=== Section Start ===

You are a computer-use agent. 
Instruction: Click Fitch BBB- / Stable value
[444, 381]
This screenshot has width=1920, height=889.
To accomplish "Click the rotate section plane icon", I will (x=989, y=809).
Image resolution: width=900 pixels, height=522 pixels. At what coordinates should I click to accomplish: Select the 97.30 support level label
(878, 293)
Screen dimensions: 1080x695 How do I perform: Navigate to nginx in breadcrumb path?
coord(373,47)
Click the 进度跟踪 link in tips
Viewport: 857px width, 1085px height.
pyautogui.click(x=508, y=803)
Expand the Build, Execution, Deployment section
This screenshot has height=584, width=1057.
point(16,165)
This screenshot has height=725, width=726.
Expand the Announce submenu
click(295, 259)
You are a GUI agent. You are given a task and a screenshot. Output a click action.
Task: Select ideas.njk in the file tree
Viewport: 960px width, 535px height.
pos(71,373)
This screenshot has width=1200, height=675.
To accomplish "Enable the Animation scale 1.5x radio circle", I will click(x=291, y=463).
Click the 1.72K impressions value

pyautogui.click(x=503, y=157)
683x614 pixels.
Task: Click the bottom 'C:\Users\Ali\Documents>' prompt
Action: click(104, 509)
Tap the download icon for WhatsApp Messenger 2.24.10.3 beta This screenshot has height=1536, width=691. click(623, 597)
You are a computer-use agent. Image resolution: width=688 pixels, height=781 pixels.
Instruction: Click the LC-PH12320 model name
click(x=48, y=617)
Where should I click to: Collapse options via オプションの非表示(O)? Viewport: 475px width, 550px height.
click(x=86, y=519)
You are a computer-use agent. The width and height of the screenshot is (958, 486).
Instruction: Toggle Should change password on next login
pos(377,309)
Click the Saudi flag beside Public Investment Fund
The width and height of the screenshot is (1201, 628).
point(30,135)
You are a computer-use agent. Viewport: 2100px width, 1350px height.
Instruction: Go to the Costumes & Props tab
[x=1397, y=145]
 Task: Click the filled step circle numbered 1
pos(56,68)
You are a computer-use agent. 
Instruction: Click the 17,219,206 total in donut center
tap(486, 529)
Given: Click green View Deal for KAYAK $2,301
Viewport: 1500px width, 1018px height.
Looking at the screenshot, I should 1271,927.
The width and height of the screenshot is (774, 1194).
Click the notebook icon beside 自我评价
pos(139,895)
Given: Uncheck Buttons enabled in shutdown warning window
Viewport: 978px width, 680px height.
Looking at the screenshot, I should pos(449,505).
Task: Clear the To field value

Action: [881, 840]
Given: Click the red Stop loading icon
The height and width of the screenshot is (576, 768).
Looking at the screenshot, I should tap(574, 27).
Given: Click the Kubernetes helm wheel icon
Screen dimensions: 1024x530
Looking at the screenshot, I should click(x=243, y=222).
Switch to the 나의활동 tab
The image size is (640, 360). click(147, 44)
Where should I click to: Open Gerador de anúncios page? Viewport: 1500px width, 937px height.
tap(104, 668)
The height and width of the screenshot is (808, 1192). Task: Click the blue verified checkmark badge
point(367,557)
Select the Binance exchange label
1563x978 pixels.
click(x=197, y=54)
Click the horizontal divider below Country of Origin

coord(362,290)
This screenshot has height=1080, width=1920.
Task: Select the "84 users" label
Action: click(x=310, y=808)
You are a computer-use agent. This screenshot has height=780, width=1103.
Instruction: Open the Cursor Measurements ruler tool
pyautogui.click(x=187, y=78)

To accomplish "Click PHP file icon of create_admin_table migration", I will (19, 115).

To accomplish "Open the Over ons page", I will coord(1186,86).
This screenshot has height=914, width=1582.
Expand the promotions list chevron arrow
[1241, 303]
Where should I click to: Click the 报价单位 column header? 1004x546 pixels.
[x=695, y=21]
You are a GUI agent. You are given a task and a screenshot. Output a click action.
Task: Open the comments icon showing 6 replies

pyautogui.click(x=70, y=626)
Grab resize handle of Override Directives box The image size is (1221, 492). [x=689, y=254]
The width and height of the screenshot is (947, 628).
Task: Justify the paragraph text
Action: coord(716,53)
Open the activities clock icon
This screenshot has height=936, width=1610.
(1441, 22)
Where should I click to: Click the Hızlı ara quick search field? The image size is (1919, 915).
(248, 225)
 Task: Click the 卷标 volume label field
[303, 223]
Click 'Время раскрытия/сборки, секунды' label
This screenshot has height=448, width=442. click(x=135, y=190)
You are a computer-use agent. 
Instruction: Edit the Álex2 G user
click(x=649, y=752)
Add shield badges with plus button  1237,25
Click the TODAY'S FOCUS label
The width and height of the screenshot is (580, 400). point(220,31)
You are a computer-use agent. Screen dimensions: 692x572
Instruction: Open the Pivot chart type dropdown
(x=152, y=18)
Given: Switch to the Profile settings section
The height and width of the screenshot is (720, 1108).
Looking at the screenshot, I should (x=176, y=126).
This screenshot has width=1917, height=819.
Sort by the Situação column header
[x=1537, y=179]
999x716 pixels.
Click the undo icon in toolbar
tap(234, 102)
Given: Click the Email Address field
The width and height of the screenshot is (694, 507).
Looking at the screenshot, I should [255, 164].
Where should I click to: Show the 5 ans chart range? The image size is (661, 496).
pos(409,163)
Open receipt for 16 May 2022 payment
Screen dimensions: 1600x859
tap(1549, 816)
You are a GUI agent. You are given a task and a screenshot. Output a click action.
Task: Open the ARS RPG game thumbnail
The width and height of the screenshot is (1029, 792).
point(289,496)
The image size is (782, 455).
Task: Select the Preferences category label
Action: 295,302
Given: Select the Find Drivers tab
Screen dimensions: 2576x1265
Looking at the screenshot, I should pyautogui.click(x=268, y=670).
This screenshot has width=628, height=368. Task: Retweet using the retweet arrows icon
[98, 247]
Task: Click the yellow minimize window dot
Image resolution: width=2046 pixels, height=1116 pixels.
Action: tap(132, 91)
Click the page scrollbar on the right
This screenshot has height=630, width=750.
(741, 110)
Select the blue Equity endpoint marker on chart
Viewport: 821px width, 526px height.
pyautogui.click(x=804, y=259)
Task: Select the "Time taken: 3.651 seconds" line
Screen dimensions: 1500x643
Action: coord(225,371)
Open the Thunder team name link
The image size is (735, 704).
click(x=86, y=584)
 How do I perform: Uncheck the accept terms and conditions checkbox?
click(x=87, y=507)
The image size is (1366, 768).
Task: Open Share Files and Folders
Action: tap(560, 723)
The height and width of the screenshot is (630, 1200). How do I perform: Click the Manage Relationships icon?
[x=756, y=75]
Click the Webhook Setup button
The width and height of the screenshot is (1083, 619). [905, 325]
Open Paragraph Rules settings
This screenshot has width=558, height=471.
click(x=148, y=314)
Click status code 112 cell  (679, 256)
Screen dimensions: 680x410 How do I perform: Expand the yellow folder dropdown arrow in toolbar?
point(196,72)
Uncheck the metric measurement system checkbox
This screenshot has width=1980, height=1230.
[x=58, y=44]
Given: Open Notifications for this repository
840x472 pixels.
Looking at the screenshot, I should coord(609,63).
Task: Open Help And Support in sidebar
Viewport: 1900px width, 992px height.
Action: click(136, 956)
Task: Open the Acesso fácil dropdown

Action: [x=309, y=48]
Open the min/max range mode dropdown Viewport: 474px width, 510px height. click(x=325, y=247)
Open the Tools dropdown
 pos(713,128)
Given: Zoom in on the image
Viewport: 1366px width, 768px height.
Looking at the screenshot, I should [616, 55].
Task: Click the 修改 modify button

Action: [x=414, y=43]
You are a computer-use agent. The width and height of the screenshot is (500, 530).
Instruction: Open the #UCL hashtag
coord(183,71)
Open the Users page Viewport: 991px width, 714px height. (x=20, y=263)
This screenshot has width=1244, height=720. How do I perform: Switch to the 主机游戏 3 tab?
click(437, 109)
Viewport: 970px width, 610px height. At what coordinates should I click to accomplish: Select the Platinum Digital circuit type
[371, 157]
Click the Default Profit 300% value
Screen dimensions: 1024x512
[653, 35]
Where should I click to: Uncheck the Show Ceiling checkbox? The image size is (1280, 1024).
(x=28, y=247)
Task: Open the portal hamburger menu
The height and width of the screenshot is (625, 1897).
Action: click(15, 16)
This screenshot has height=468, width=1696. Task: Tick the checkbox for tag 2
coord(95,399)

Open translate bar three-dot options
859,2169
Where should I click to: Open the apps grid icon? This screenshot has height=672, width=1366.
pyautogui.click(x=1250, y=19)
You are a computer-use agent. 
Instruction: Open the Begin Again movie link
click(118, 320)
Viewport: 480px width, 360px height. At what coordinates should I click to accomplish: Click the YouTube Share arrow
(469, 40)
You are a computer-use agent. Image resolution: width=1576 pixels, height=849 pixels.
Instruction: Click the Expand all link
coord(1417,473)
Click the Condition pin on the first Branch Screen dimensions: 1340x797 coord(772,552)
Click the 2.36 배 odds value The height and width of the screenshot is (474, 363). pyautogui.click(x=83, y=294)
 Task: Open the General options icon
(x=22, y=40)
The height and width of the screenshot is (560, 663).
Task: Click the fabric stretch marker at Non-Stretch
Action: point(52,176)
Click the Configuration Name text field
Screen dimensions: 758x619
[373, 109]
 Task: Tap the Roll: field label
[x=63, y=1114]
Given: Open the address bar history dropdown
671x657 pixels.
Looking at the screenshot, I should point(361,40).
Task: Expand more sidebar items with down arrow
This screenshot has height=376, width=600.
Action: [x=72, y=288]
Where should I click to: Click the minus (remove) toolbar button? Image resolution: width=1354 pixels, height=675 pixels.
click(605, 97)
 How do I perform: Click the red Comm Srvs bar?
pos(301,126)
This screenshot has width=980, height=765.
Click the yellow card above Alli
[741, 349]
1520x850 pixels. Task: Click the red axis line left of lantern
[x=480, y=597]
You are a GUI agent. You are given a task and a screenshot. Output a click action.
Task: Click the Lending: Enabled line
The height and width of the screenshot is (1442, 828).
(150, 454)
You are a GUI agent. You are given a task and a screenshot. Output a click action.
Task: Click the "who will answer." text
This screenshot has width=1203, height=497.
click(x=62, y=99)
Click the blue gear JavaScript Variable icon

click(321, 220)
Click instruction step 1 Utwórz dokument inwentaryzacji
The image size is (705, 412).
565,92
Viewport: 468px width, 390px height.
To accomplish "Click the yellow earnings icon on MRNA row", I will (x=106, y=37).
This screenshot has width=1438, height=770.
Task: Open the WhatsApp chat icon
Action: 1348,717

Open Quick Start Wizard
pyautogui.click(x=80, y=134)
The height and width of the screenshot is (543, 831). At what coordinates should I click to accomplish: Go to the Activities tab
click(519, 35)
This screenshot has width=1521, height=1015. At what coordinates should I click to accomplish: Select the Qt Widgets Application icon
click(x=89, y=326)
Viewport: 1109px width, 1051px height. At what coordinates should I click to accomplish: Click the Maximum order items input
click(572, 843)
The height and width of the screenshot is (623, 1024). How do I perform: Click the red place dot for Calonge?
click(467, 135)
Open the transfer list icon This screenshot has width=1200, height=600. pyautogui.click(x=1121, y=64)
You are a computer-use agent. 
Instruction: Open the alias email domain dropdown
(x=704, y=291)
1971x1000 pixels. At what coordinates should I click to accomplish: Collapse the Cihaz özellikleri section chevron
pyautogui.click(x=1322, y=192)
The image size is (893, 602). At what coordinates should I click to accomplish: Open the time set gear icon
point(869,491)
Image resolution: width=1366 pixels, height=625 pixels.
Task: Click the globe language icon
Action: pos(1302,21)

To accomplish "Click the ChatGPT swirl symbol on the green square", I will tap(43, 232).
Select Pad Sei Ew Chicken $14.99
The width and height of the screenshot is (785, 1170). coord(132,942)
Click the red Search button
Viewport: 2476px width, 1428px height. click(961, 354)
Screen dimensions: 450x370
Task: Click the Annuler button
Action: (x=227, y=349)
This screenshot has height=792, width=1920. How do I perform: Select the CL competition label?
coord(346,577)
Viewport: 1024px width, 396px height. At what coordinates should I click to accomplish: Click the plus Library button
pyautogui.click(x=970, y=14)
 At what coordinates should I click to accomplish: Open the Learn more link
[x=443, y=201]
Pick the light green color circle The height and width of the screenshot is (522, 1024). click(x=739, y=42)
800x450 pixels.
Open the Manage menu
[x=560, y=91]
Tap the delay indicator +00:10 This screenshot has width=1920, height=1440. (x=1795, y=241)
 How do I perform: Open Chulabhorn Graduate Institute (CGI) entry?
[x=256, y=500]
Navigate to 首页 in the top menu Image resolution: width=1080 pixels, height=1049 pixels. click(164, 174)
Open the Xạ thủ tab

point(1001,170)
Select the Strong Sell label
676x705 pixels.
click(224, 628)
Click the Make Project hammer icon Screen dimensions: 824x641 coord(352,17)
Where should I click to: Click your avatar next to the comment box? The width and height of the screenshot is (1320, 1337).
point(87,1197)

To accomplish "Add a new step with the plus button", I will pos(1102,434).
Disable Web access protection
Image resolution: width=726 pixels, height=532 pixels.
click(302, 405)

=== Section End ===

# What the task asks:
Give again, word for word, the lines of the listing, starting at its first line and ending with the line containing "Tap the download".

# Output for this task:
You are a computer-use agent. 
Instruction: Click Fitch BBB- / Stable value
[444, 381]
This screenshot has width=1920, height=889.
To accomplish "Click the rotate section plane icon", I will (x=989, y=809).
Image resolution: width=900 pixels, height=522 pixels. At what coordinates should I click to accomplish: Select the 97.30 support level label
(878, 293)
Screen dimensions: 1080x695 How do I perform: Navigate to nginx in breadcrumb path?
coord(373,47)
Click the 进度跟踪 link in tips
Viewport: 857px width, 1085px height.
pyautogui.click(x=508, y=803)
Expand the Build, Execution, Deployment section
This screenshot has height=584, width=1057.
point(16,165)
This screenshot has height=725, width=726.
Expand the Announce submenu
click(295, 259)
You are a GUI agent. You are given a task and a screenshot. Output a click action.
Task: Select ideas.njk in the file tree
Viewport: 960px width, 535px height.
pos(71,373)
This screenshot has width=1200, height=675.
To accomplish "Enable the Animation scale 1.5x radio circle", I will click(x=291, y=463).
Click the 1.72K impressions value

pyautogui.click(x=503, y=157)
683x614 pixels.
Task: Click the bottom 'C:\Users\Ali\Documents>' prompt
Action: click(104, 509)
Tap the download icon for WhatsApp Messenger 2.24.10.3 beta This screenshot has height=1536, width=691. click(623, 597)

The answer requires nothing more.